MICHAEL: Anyway, I had no idea if Max Weber was relevant to Jennifer's class. I was just trying to sound smart. The funny thing is, I did a search this morning for "Max Weber" and "Power" and he actually did write about Power and Authority.

SALLY:  You mean you were appropriate?  That ruins your whole story.

MICHAEL:  What ruined it is that Jennifer showed no sign of being impressed.  She moved on as if this were a perfectly normal conversation with PEOPLE Magazine.


JENNIFER BEALS:  We don't read his books.  She tells us about it.  But we read more modern people, like Jean Baker Miller.



MICHAEL:  May I digress for a minute?

SALLY:  Could I stop you?

MICHAEL:  Not really.  At the time, I looked at her like, "Of course!  Jean Baker Miller!"  But I didn't have the slightest idea who that was.  So I looked her up too.  Turns out, she was a sociologist -- about our parents' age.  And she had a son Jonathan Miller.  That sounded familiar.  So I looked him up too.  Turns out that he ran AOL after they bought Time Inc.

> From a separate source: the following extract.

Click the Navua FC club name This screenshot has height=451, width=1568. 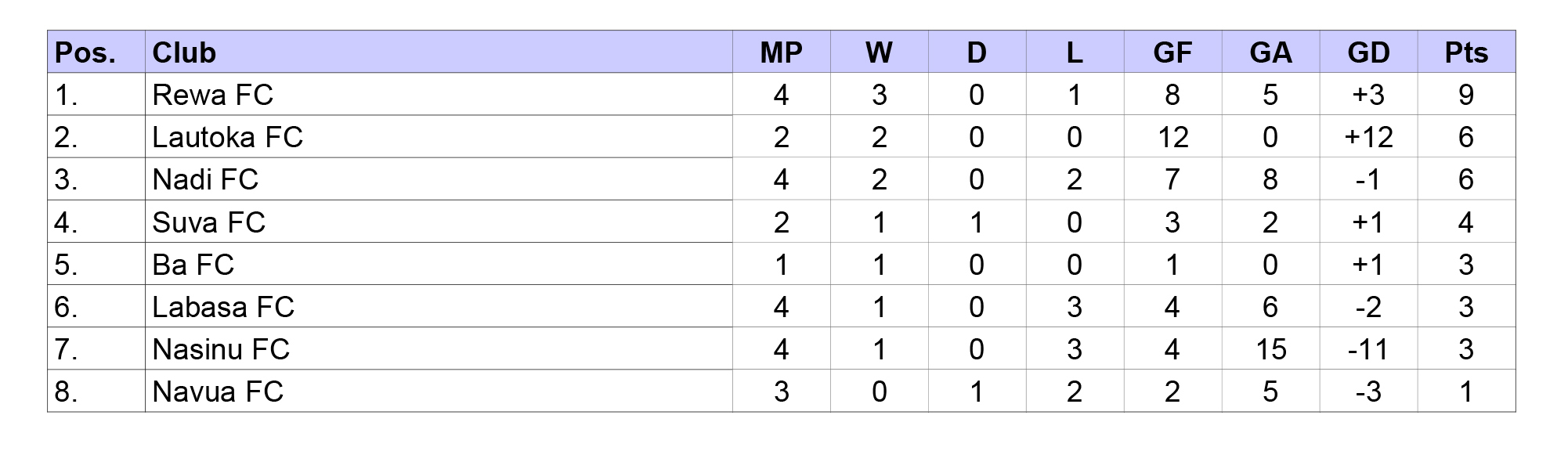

So when I was working at Entertainment Weekly, he was my boss. 

SALLY:  Six degrees of Jennifer Beals!

MICHAEL:  That's the cool thing about going back to these tapes.  They make these crazy connections that we'd never remember.  At 26, I'm talking with a movie star about the mom of my future boss who had a crush on our friend.

SALLY:  Well, I guess it's more productive than your usual habit of asking celebrities about other celebrities.

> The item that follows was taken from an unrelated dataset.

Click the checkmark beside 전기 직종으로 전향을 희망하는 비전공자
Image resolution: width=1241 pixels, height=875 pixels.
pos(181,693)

MICHAEL:  Oh, maybe I did a little of that too.

SALLY:  Who did you ask her about?

MICHAEL:  There was another Yale-educated actress.

SALLY:  Jodi Foster!


SALLY:  Now that's more interesting that sociology.  Did they know each other?

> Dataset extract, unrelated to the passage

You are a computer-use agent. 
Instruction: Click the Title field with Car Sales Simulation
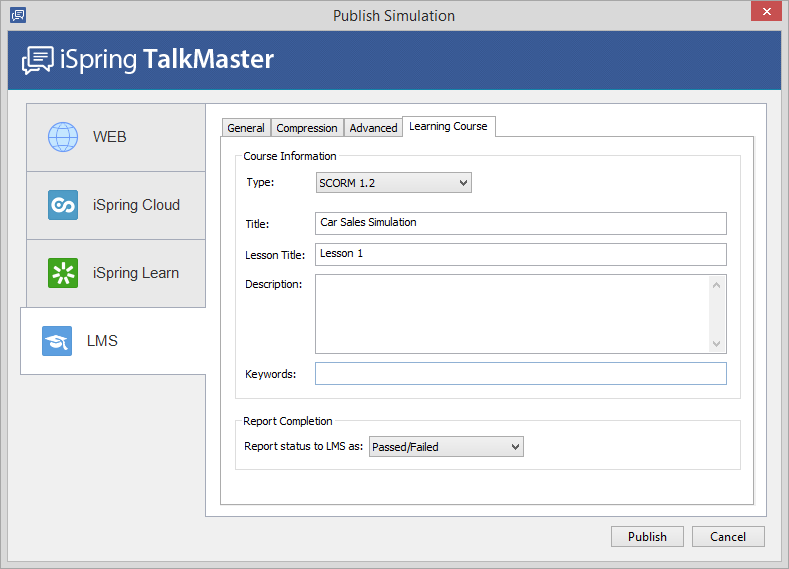pos(520,223)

MICHAEL:  Well, a little...


MICHAEL SMALL;  Now the        question that will make you want to kill me but... do you know Jodi Foster?  Are you friends?

JENNIFER BEALS (mimicking):  Are you friends?  Really?

MICHAEL:  Well, I'm doing my job.

(JENNER BEALS laughs.)


MICHAEL:  Did you hear that?  She teased me.  My academic approach was making us friends!  And here's where it lead...


JENNIFER BEALS:  Um, I met her last term I was there. Briefly. I drove her into New York.   She and I have a mutual friend and...

MICHAEL:  Charles Dickens?

JENNIFER BEALS:  (laughing)  Uh... no.


MICHAEL:  Notice what I did there.  She said "a mutual friend" and I said "Charles Dickens."  Because one of his novels was called Our Mutual Friend.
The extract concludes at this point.